> **Your tasks**
1: List every person the sermon passage names.
2: Please scale the records from the line containing "Buscar (286, 258)" down through the last line of the records, both included. Give all those lines again, requests included, with every answer coordinate multiplied by 0.4 and rounded to a whole number, halves rounded up.

> **Passage**
(begin)

THE PUNISHMENT OF HYMENÆUS AND ALEXANDER.—DELIVERING TO SATAN AN EXCEPTIONAL INSTRUMENT OF PURIFICATION.—THE PERSONALITY OF SATAN.
“Holding faith and a good conscience; which some having thrust from them made shipwreck: of whom is Hymenæus and Alexander; whom I delivered unto Satan, that they might be taught not to blaspheme.”—1 Tim. i. 19, 20.
In the preceding discourse one of the special charismata which distinguish the Church of the Apostolic age was considered,—the gift of prophecy. It seems to have been an exceptional boon to enable the first Christians to perform very exceptional work. On the present occasion we have to consider a very different subject—the heavy penalty inflicted on two grievous offenders. This again would seem to be something exceptional. And the special gift and the special punishment have this much in common, that both of them were extraordinary means for promoting and preserving the holiness of the Church. The one existed for the edification, the other for the purification, of the members of the Christian community.

(end)

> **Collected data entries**
(begin)

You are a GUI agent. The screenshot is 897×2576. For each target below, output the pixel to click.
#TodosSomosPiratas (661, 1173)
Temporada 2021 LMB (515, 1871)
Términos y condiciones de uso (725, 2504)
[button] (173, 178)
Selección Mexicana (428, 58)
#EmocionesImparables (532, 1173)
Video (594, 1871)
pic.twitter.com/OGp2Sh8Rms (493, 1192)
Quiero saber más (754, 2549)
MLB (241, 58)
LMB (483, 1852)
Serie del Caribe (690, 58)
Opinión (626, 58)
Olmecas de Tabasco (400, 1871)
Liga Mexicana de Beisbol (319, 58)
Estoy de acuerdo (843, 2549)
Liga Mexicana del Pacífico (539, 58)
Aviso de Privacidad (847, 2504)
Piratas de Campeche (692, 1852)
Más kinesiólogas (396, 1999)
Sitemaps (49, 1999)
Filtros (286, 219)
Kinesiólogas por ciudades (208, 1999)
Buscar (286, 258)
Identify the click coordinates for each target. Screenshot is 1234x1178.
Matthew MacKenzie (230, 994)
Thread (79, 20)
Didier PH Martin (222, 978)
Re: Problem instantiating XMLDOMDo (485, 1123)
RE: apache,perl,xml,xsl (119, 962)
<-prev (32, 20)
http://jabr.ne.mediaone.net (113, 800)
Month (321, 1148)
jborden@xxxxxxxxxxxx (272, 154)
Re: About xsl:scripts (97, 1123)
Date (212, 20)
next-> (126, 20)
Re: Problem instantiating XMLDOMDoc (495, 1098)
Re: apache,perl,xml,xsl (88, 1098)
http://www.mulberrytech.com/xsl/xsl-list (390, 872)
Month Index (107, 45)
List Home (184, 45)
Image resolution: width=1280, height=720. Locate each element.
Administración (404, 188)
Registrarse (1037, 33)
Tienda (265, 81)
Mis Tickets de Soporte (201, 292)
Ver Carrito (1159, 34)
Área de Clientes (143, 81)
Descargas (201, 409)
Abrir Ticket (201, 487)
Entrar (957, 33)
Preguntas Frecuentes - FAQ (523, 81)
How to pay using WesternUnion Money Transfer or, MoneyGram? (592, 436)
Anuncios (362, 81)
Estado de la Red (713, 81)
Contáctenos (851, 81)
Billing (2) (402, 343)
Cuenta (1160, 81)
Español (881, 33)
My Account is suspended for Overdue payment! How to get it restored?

(end)

> **Solution list**
1: Hymenæus, Alexander, Satan

2:
Buscar (114, 103)
Identify the click coordinates for each target. Screenshot is 1234x1178.
Matthew MacKenzie (92, 398)
Thread (32, 8)
Didier PH Martin (89, 391)
Re: Problem instantiating XMLDOMDo (194, 449)
RE: apache,perl,xml,xsl (48, 385)
<-prev (13, 8)
http://jabr.ne.mediaone.net (45, 320)
Month (128, 459)
jborden@xxxxxxxxxxxx (109, 62)
Re: About xsl:scripts (39, 449)
Date (85, 8)
next-> (50, 8)
Re: Problem instantiating XMLDOMDoc (198, 439)
Re: apache,perl,xml,xsl (35, 439)
http://www.mulberrytech.com/xsl/xsl-list (156, 349)
Month Index (43, 18)
List Home (74, 18)
Image resolution: width=1280, height=720. Locate each element.
Administración (162, 75)
Registrarse (415, 13)
Tienda (106, 32)
Mis Tickets de Soporte (80, 117)
Ver Carrito (464, 14)
Área de Clientes (57, 32)
Descargas (80, 164)
Abrir Ticket (80, 195)
Entrar (383, 13)
Preguntas Frecuentes - FAQ (209, 32)
How to pay using WesternUnion Money Transfer or, MoneyGram? (237, 174)
Anuncios (145, 32)
Estado de la Red (285, 32)
Contáctenos (340, 32)
Billing (2) (161, 137)
Cuenta (464, 32)
Español (352, 13)
My Account is suspended for Overdue payment! How to get it restored?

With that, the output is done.